As of 2022 the Amur sturgeon is currently listed as a critically endangered species on the IUCN Red List and their numbers only continue to lower. This species has been threatened for multiple decades now, primarily as a result of over-fishing and population depletion. This is because the Amur sturgeon and kaluga are the only Acipenseriformes within the Amur river, making their eggs and meat a highly prized commodity and a strong commercial importance for the Chinese caviar industry. Fishing for their species has occurred since the late 1800s, but the industry saw its true peaks in the 1980s with a combined 26 metric tonnes of kaluga and Amur sturgeon caviar being produced alone in 1987. However, due to efforts placed by the Heilongjiang Provincial government, caviar production of this species has lowered to a range of 6.46 to 9.16 metric tonnes per year since 1992.

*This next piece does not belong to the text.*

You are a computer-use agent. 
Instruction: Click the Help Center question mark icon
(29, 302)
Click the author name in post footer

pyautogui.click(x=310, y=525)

In an effort to preserve this species, while also allowing for the industry for this fish to continue, the provincial government put efforts to limit the fishing of the Amur sturgeon by lowering the number of issued fishing licenses every year. Other efforts towards preservation of this species include the limitation of fishing periods to January 1 to June 10 and July 21 to the end of the year and limiting the allowed capture size of sturgeon to lengths and weights above 1 meter and 4 kilograms. Both Russia and China have made efforts towards captive breeding and artificial propagation, resulting in 8.45 million Amur sturgeon fry being released into the Amur river by 2005. Though despite these efforts, the Amur sturgeon population has shown to consistently decline in numbers, and reported ages of caught sturgeon have shown to become younger annually.